Friday, October 8, 2010

Intuitive response

Thanks to the comment on http://www.wellsprings.org.uk/weekly_wellsprings/year_c/sunday_28.htm about the Samaritan leper who was healed by Jesus (Luke 17:11-19).
But one cannot simply go to the priests to be allowed back - he is  a Samaritan and would only meet with contempt from any Jewish priest.

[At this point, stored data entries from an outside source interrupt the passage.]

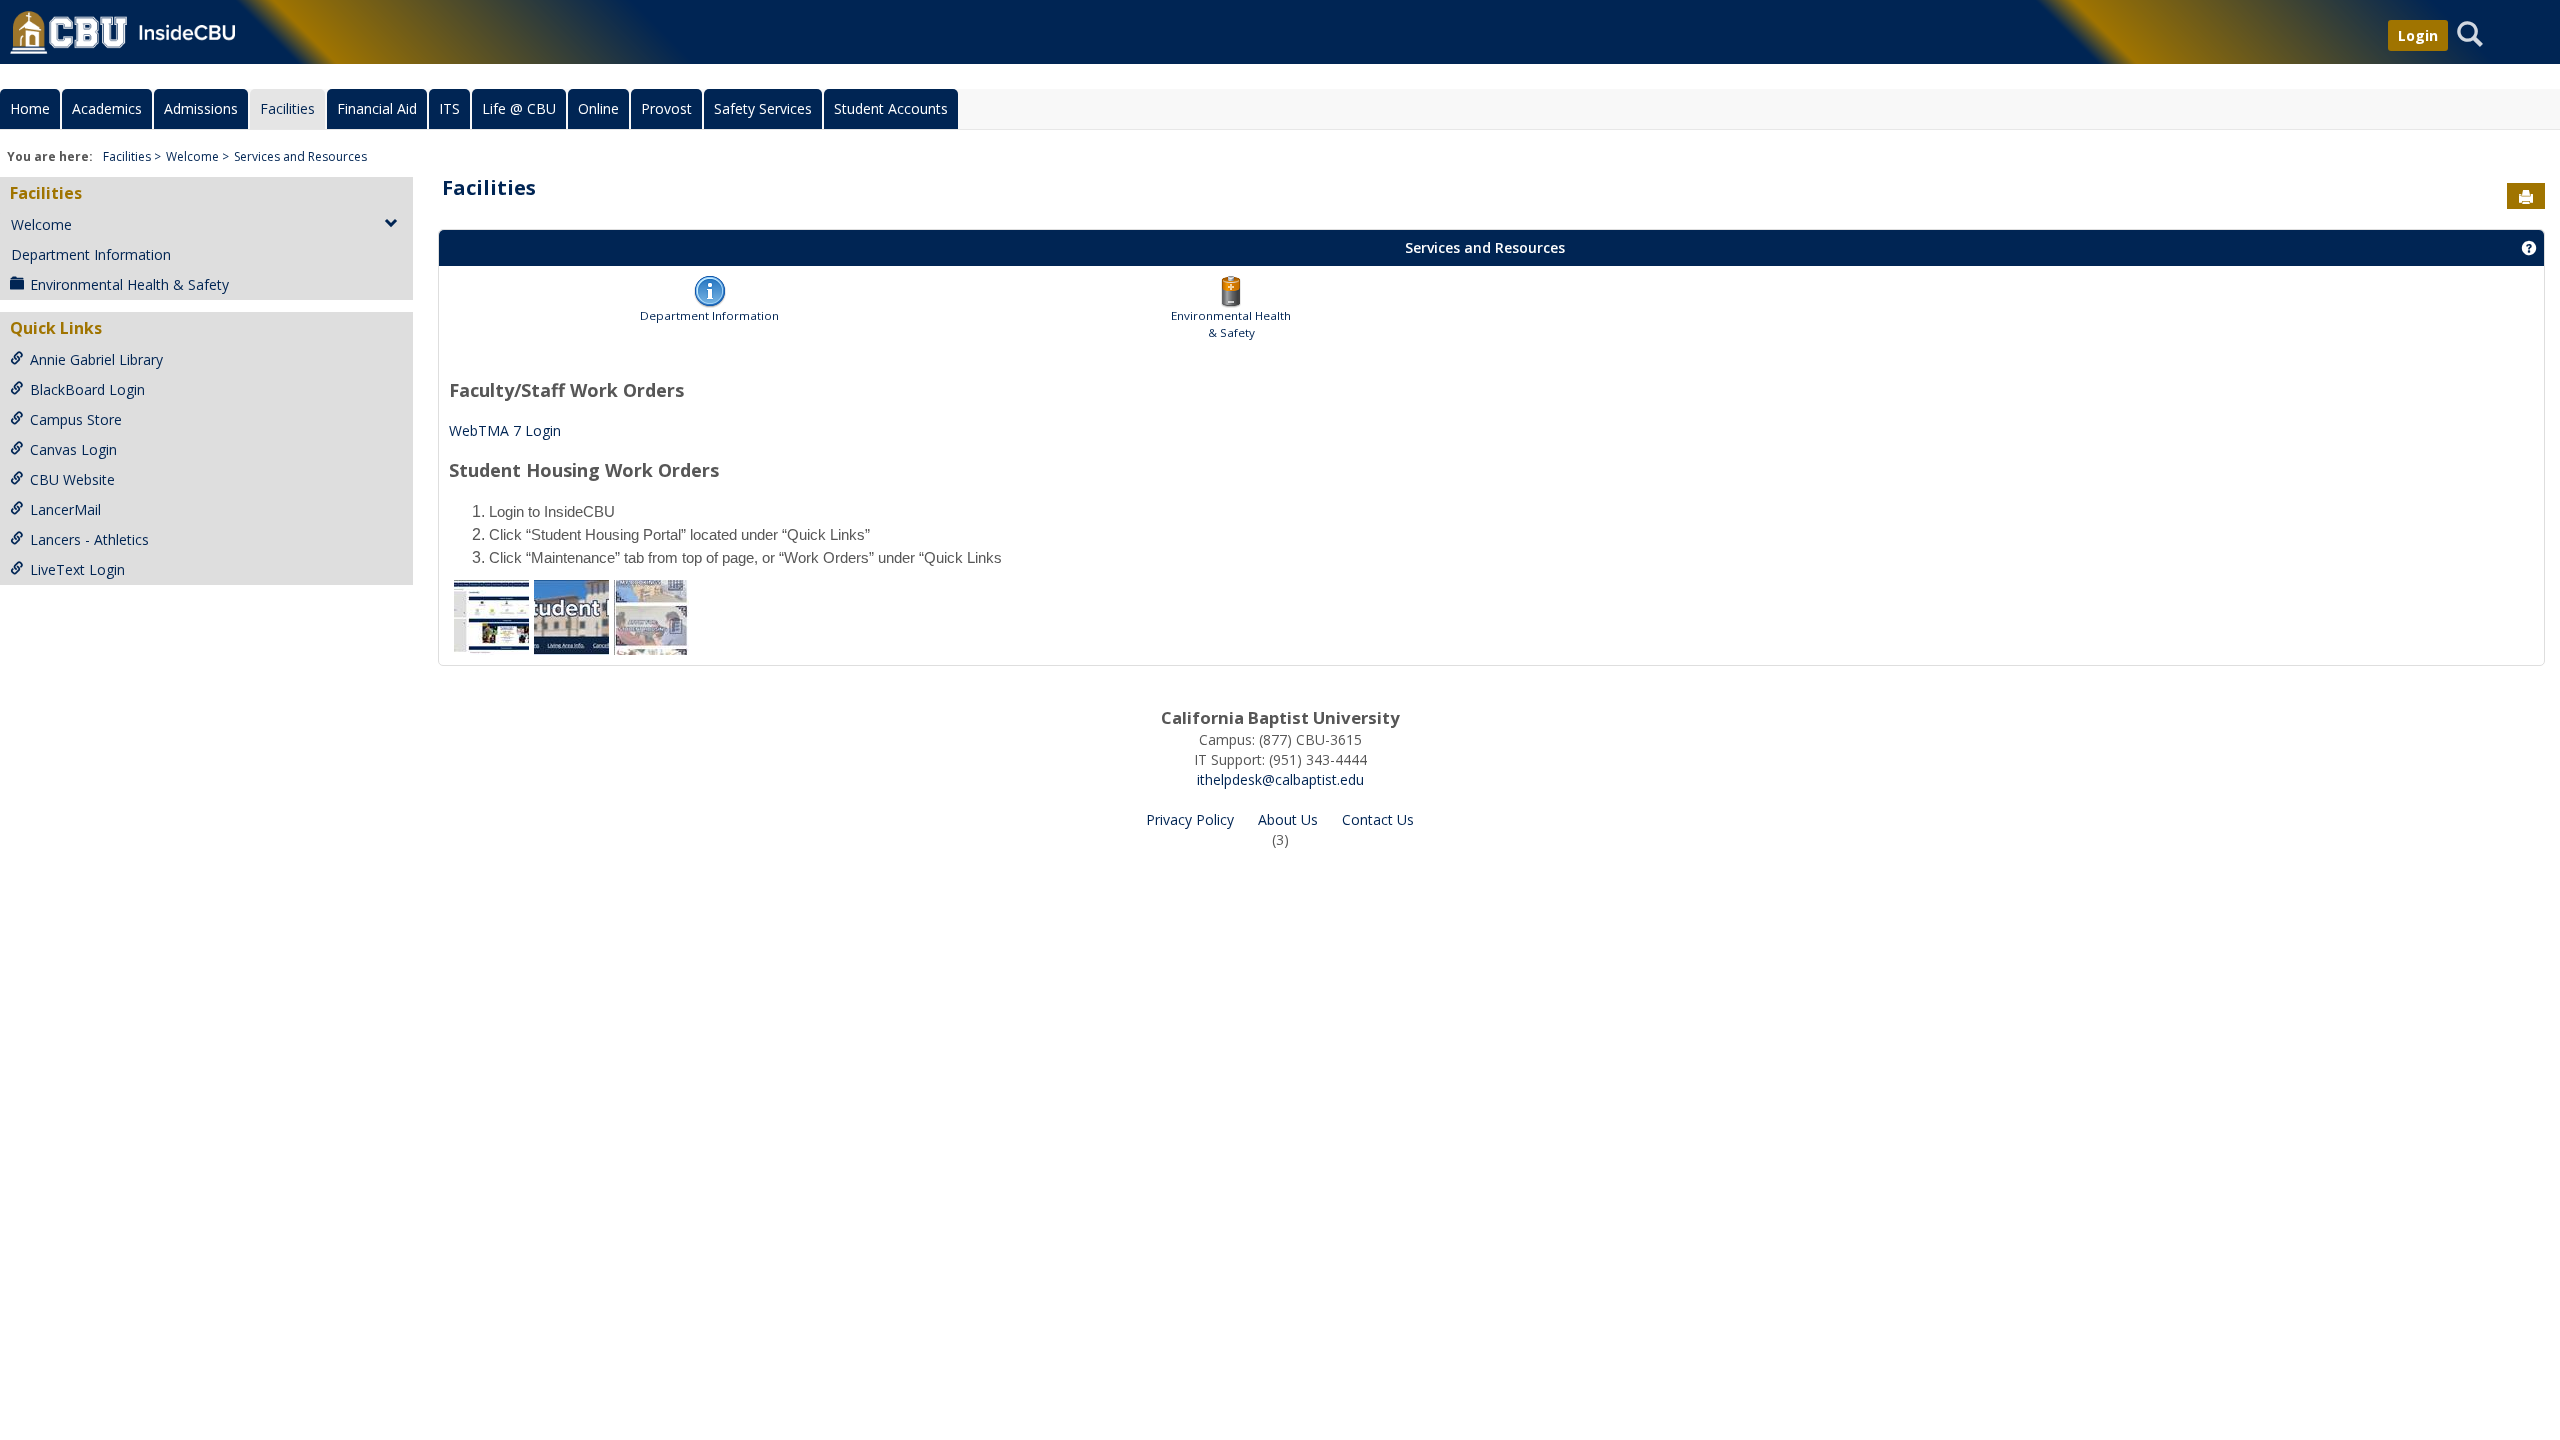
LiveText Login (77, 569)
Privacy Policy (1190, 819)
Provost (666, 108)
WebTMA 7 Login (505, 430)
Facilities (287, 108)
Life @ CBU (519, 108)
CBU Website (72, 479)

Unable to take the route laid before the others, he returns to the One who healed him and praises God for the great thing that has been done for him.

Here is an intuitive response to Jesus' ministry.  When our circumstances are such as preclude us from attending at church, what then?  Jesus is still available - even if not within the religious culture.  The same outcome that is assumed for the 9 lepers - that they would re-enter by the blessing of the priests the community they were barred from - is available to this one.  Jesus has made him whole, and he longs for recognition; Jesus has restored his dignity, and he can celebrate life.  But not in a religious form that is foreign to him - rather in a development of personal relationship with the One who has set him free.

The present-day church, then, has to learn once more that its structures are not able to relate to all who desire nurture for and celebration of their the relationship people have with Jesus.  It may do so in 9 cases out of 10.  But not always.  Even since Jesus' time, there has been one who does not fit the mould.  And for that one, Jesus was available.

Now, however, comes the interesting questions: Who stands in the place of Christ in today's world?  It has been declared that the church (in which the Word of God is truly proclaimed and the sacraments rightly administered) was the presence of Christ in the world.  But while it retains its exclusive culture (as the Jewish priests did), how can it fulfil Jesus' ministry to the ones who are excluded?